Texto de lectura |
Por Ariel Weinman *
Ayer murió una docente. Cuando Alejandra dijo que se desvaneció mientras daba clase por zoom no lo podíamos creer. La información asegura que “murió de Covid-19”. Pero no, no murió a causa de la peste. Murió por necesidad, la de trabajar que tienen les que ajustan su vida a un salario o a un programa social. Frente a los que hablan de “democratización de la pandemia” que afectaría a todas las clases sociales por igual, la experiencia desigual dice otra cosa: los caídos son los cuerpos obreros forjados para el trabajo. Les que viajan en trenes y colectivos protegidos por “los protocolos necesarios” del infierno y les incluidos en la aceleración del tele-trabajo, cocinados en la olla a presión del encierro en jornadas interminables y continuadas, industrializados en animales lingüísticos fuera de quicio en base a la brutalidad esencial de rituales cerebrales.
Pero cuando la formulación de las preguntas esenciales está adulterada, insistimos, ¿por qué la docente de la Universidad Argentina de la Empresa y de la Universidad de Buenos Aires continuaba trabajando enferma?
Para un cuerpo docente declarado “inesencial”, sin embargo, la consigna ordena “trabajar bajo cualquier condición, en cualquier circunstancia”, porque lo único que importa de ese cuerpo es el producto. La medida de la productividad es la cantidad de videoconferencias, la cantidad de revisiones, la cantidad de presentaciones, evaluaciones y cargas de notas para una ciencia recopiladora de datos. Aunque detrás de los números algunas vidas se derrumben. Todo el tiempo de vida transformado en tiempo de trabajo, porque si algo no habrá de detenerse es la circulación de la mercancía durante la peste. ¿O es que la formación de las elites profesionales del país podrá alzarse bajo el fetiche disimulador del docentariado universitario?
Ayer murió otra mujer, esta vez con el cerebro adosado a la pantalla, dejó “un no puedo más” de eterna despedida. Toda una vida dedicada al estudio murió en la soledad de la escena fantasmática de las plataformas, rodeada de puros signos que jamás extenderán la mano para procurar ayuda y compañía.

Datos en estudio |
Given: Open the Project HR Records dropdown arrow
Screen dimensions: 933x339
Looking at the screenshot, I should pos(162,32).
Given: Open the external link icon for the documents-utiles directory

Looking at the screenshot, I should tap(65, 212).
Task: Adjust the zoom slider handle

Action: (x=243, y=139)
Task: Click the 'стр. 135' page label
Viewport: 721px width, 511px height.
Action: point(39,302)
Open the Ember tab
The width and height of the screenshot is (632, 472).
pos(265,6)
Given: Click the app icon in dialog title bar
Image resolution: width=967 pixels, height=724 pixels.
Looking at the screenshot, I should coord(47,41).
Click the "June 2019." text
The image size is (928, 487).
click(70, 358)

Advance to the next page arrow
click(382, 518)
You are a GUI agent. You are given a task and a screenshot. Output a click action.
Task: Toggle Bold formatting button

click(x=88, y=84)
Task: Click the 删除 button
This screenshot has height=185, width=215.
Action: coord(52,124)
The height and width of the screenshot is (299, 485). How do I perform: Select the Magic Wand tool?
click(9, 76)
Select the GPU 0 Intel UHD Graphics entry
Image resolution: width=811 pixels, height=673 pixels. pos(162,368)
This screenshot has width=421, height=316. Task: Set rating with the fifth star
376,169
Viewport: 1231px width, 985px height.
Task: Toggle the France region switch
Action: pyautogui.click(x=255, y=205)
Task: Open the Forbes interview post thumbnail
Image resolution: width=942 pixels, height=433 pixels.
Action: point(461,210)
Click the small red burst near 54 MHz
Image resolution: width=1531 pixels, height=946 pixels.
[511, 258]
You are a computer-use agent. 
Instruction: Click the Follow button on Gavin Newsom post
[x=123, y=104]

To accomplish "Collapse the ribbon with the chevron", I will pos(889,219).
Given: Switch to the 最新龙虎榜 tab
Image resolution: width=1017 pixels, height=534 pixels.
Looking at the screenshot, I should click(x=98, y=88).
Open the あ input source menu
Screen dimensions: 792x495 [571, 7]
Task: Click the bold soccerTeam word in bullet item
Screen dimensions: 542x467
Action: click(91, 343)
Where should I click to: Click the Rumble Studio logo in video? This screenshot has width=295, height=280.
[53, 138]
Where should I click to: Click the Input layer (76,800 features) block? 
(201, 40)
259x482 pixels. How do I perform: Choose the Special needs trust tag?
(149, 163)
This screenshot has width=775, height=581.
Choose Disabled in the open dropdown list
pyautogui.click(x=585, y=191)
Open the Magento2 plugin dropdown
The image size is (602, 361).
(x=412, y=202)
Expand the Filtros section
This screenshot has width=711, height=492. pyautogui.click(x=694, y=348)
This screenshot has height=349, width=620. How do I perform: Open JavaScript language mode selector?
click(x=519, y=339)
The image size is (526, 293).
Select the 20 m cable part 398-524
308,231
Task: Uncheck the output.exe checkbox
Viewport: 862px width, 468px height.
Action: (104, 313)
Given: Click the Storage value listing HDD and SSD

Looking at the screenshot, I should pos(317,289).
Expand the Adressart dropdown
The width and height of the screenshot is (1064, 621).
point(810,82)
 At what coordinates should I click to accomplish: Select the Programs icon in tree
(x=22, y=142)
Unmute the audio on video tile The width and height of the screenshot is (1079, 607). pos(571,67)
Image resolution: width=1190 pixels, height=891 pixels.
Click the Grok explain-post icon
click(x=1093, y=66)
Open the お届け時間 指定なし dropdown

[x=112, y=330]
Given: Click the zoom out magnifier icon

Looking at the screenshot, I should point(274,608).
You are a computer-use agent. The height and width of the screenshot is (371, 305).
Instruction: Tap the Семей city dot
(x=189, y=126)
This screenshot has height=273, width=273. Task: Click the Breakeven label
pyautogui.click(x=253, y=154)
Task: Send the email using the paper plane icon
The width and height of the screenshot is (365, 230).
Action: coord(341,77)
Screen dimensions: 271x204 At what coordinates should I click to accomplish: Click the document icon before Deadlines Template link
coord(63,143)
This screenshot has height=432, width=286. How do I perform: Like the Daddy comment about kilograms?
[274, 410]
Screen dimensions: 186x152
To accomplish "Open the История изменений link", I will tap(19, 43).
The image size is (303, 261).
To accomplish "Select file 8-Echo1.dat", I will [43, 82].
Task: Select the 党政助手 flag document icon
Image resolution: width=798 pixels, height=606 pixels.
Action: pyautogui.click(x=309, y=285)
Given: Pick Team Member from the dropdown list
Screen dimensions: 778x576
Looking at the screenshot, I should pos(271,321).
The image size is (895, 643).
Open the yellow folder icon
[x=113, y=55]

Requisitos de tareas |
A. Reproduce textualmente, del texto sobre la muerte de la docente, el fragmento que se abre con las palabras que contienen "Por Ariel Weinman" y se cierra con "de rituales cerebrales.".
B. Reescribe como lista, conservando sus datos principales, el párrafo del texto sobre la muerte de la docente que empieza con "Para un cuerpo docente declarado".
C. Prolonga el texto sobre la muerte de la docente a partir de donde termina.
Las filas son un material aparte, independiente del texto.

Respuestas por tarea |
A.
Por Ariel Weinman *
Ayer murió una docente. Cuando Alejandra dijo que se desvaneció mientras daba clase por zoom no lo podíamos creer. La información asegura que “murió de Covid-19”. Pero no, no murió a causa de la peste. Murió por necesidad, la de trabajar que tienen les que ajustan su vida a un salario o a un programa social. Frente a los que hablan de “democratización de la pandemia” que afectaría a todas las clases sociales por igual, la experiencia desigual dice otra cosa: los caídos son los cuerpos obreros forjados para el trabajo. Les que viajan en trenes y colectivos protegidos por “los protocolos necesarios” del infierno y les incluidos en la aceleración del tele-trabajo, cocinados en la olla a presión del encierro en jornadas interminables y continuadas, industrializados en animales lingüísticos fuera de quicio en base a la brutalidad esencial de rituales cerebrales.

B.
- Al cuerpo docente se lo declara "inesencial", pero la consigna le ordena trabajar bajo cualquier condición y en cualquier circunstancia, porque solo importa su producto.
- La productividad se mide por la cantidad de videoconferencias, revisiones, presentaciones, evaluaciones y cargas de notas.
- Detrás de esos números algunas vidas se derrumban.
- Todo el tiempo de vida se transforma en tiempo de trabajo, porque la circulación de la mercancía no se detiene durante la peste.
- El párrafo termina preguntando si la formación de las elites profesionales del país podrá alzarse bajo el fetiche disimulador del docentariado universitario.

C.
¿Hasta qué límite llega la indistinción entre vida pública y vida privada para que el acto más inexpropiable –la muerte no es mía ni suya, “se muere” apunta el filósofo- se transmita en vivo y en directo a través de una red virtual? ¿Tampoco nos dejarán morir con dignidad?
En el mundo de las muertes anónimas, debajo de la estadística de los que contabilizan qué vidas cuentan y cuáles no valen la pena, retenemos del cuerpo caído un nombre: Paola De Simone.
De los cuerpos que no están, de las palabras que faltan, levantamos un jardín de flores de homenaje. El dolor convoca a recordar un nombre, el espejo donde les docentes nos duelamos, para no sofocar el dolor, para que los restos de memoria no se transformen en los deshechos de una ausencia, para que lo que vuelve no vuelva como lo mismo de signos algebraicos, de muertes sin nombre ni historias, como el horror de una sombra.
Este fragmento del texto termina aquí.